Restate word for word the lines of the entries below, starting with the line that holds "Screen dimensions: 1051x657" and ending with the line that holds "You are a computer-use agent. Viewport: 1920px", and no others.

╭─ RECORDS TO USE

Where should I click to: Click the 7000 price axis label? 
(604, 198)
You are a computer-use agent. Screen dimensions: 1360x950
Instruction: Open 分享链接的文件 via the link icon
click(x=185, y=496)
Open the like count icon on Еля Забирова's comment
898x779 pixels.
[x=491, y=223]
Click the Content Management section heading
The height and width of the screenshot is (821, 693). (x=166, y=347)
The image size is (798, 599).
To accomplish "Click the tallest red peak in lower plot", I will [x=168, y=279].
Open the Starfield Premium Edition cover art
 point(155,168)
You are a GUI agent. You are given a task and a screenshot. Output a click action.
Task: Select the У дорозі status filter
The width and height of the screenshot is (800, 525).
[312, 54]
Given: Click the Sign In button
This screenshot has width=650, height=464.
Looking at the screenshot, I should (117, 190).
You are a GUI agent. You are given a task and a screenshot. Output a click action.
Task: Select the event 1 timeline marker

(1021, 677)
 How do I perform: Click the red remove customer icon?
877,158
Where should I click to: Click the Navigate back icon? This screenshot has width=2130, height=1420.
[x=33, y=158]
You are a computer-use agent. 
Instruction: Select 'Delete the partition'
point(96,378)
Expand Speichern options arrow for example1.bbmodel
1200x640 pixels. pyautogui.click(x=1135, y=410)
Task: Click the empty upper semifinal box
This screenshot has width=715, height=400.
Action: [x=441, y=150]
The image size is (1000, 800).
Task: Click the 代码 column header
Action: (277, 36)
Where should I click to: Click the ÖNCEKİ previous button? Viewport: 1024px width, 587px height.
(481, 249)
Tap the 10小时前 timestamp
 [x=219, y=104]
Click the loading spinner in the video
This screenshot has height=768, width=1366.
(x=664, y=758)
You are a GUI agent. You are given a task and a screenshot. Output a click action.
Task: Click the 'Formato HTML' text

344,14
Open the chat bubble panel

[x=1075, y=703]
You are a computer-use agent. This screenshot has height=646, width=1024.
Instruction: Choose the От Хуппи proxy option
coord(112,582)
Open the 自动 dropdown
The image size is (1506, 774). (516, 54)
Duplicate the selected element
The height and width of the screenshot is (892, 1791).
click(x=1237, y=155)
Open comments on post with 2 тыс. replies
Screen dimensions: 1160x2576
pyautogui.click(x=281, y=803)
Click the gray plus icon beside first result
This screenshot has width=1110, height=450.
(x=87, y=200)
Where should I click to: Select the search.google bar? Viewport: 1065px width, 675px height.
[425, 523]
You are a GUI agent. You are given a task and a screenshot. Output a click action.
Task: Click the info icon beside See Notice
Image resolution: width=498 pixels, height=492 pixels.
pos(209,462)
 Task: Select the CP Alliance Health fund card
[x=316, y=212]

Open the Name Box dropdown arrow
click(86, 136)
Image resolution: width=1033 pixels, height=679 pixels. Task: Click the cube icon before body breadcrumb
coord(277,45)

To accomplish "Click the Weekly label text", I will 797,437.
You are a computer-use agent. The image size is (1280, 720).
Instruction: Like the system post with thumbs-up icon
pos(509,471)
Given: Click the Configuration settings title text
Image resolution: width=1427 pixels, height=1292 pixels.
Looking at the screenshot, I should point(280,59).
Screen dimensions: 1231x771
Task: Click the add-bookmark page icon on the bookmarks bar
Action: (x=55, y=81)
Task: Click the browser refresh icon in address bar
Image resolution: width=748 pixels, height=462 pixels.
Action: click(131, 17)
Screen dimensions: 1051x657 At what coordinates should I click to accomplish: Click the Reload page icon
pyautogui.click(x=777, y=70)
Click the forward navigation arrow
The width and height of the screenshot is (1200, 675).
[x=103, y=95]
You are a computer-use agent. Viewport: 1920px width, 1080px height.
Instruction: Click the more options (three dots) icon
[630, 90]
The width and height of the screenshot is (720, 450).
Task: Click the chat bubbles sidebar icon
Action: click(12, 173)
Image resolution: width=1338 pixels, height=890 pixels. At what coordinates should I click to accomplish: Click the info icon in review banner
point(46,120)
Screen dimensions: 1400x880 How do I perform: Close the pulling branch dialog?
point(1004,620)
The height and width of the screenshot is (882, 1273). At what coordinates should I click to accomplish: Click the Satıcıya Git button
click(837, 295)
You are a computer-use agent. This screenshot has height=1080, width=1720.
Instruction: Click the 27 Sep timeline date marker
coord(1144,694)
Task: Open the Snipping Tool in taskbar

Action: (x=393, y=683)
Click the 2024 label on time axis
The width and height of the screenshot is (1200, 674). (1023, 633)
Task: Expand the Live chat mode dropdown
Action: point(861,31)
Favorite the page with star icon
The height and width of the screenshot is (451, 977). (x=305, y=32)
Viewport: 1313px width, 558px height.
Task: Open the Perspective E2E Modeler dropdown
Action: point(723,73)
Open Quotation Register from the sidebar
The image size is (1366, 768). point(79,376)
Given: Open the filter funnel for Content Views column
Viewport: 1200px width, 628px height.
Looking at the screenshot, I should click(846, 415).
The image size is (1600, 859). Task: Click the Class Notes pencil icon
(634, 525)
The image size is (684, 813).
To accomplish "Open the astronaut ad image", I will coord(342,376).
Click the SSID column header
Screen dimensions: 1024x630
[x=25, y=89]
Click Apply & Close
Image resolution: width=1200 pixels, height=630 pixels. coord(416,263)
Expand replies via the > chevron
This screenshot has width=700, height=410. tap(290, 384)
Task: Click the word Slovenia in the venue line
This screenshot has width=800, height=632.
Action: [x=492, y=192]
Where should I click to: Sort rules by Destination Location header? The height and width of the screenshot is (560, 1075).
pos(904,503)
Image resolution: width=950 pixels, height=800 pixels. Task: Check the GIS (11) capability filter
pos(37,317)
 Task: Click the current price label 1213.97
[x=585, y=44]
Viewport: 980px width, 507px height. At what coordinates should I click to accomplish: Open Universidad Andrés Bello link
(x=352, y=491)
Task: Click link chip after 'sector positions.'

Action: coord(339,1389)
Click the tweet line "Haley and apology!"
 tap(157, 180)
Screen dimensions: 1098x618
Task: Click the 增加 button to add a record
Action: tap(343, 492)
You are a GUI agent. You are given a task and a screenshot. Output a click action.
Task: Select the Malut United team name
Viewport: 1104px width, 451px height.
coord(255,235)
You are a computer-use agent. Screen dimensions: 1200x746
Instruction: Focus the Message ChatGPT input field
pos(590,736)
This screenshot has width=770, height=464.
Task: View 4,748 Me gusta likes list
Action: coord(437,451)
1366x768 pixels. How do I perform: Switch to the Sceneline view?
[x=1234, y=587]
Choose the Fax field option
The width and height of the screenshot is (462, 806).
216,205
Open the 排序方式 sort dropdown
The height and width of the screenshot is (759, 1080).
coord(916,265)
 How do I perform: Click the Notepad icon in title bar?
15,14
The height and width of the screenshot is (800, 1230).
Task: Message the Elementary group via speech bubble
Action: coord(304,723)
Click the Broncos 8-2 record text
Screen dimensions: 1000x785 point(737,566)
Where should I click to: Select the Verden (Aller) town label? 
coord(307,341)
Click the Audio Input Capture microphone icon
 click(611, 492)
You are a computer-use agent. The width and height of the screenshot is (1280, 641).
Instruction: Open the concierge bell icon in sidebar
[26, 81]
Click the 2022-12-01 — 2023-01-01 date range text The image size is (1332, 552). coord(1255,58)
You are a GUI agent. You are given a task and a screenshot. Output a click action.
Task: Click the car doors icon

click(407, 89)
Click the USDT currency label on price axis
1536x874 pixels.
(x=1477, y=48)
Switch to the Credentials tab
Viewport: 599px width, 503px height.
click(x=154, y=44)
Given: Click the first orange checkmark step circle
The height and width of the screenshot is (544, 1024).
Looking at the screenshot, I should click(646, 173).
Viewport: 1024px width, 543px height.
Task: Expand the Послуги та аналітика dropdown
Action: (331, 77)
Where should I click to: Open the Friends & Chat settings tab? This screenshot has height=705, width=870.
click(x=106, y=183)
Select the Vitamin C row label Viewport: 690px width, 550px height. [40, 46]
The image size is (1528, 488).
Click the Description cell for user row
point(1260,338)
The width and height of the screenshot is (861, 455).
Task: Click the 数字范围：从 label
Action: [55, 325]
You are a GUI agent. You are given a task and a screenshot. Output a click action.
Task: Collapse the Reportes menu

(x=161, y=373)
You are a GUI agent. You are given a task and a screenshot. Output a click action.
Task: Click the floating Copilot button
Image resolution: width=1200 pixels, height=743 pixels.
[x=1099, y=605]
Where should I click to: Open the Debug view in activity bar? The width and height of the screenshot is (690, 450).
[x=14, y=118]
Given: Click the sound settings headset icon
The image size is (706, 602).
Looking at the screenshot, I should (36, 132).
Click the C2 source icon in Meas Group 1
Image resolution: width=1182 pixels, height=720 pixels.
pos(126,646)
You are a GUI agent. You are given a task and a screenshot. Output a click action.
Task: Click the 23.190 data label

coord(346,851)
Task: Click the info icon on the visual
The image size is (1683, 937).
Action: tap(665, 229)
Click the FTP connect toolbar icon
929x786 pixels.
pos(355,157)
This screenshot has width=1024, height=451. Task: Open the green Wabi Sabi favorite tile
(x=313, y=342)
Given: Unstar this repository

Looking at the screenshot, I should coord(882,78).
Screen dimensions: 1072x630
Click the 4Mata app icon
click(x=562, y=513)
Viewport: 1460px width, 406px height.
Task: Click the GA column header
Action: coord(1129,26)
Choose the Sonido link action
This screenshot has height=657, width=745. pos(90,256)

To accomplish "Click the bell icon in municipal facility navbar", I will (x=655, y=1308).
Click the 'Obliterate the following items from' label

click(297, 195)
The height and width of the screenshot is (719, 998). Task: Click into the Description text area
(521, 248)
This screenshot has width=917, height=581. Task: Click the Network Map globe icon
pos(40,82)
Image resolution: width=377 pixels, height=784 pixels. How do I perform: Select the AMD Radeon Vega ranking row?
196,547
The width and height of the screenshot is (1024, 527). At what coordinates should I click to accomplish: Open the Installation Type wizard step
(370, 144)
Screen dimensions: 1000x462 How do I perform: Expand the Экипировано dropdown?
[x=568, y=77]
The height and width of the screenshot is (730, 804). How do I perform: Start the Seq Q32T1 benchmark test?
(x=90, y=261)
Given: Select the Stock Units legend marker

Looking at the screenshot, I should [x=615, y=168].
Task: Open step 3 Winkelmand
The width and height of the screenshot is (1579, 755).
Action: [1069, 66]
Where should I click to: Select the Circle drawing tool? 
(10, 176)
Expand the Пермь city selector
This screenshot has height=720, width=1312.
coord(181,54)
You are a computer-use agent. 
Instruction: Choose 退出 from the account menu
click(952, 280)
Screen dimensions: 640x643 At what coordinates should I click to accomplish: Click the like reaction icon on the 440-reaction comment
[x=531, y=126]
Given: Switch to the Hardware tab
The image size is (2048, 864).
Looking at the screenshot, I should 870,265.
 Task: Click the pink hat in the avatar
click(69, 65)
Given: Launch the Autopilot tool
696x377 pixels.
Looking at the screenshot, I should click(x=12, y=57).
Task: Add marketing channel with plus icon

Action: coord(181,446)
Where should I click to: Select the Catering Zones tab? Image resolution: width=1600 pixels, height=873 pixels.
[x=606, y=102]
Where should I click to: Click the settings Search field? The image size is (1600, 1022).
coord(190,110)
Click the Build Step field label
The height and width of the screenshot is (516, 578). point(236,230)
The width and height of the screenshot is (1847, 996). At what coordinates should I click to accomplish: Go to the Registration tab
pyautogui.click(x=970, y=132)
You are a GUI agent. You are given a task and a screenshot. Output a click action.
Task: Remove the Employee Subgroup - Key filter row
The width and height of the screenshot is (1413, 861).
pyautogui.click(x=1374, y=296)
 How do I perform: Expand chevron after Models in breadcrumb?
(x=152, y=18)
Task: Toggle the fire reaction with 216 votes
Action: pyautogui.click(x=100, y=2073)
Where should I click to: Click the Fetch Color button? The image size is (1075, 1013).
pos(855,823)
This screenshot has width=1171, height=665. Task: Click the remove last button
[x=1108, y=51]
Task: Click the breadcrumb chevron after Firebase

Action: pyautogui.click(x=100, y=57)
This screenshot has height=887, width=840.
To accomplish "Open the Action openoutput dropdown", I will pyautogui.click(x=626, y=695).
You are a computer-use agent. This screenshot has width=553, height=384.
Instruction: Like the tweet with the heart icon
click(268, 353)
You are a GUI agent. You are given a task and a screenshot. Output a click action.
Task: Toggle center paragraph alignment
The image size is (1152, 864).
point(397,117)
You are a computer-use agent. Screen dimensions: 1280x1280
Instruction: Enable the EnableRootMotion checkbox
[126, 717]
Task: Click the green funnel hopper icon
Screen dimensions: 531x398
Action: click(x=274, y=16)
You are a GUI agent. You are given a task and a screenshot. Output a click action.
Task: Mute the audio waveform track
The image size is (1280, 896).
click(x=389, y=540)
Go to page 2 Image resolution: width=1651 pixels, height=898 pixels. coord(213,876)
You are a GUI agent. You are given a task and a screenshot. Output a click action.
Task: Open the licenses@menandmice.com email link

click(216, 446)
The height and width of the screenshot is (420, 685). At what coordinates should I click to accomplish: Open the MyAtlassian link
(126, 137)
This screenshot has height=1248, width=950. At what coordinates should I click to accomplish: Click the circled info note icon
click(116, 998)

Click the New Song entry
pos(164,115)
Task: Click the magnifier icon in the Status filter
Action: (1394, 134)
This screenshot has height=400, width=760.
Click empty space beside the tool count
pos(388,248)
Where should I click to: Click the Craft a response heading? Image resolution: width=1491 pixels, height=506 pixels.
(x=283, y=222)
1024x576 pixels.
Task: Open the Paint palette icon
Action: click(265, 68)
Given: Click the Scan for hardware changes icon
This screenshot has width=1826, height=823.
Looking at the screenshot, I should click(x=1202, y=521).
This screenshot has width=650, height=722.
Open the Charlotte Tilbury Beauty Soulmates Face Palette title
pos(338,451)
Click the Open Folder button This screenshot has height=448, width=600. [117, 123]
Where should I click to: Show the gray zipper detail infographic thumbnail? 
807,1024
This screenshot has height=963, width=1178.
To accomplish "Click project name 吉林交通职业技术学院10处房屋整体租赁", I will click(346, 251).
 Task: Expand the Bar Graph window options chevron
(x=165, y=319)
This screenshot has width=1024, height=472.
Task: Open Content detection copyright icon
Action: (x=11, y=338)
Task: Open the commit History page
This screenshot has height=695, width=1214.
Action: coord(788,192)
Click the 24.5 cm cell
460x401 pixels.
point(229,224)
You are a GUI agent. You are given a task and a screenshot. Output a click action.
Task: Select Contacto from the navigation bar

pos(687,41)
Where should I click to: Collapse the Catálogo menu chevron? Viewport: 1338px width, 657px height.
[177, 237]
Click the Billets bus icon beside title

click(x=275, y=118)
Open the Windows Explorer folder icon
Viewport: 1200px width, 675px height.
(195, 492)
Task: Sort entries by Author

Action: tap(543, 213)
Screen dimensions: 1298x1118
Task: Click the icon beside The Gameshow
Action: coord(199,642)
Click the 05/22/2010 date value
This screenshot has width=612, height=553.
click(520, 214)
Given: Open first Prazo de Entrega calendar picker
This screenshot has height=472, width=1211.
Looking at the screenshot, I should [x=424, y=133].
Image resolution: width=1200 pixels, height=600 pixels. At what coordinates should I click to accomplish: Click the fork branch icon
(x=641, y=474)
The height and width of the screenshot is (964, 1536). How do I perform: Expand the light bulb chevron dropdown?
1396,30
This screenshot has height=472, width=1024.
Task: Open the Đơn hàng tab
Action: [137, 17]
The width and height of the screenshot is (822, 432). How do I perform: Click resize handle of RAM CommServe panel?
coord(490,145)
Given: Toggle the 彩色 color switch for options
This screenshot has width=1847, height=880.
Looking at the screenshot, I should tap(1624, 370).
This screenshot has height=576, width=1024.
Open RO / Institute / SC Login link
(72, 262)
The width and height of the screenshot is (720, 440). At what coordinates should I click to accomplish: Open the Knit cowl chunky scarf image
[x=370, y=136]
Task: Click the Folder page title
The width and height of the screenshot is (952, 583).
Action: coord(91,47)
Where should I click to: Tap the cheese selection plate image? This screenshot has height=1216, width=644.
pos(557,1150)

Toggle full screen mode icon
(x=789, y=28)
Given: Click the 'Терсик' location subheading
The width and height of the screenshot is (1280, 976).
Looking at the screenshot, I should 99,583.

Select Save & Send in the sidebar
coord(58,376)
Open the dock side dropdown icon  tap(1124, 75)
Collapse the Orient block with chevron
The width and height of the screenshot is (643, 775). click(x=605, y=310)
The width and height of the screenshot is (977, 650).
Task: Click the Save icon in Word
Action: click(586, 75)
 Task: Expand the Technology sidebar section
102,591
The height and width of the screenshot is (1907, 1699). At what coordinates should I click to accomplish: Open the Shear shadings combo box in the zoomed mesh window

╰─

**EXERCISE SOLUTION:**
Screen dimensions: 1051x657 At what coordinates should I click to accomplish: Click the Reload page icon
pyautogui.click(x=777, y=70)
Click the forward navigation arrow
The width and height of the screenshot is (1200, 675).
[x=103, y=95]
You are a computer-use agent. Viewport: 1920px width, 1080px height.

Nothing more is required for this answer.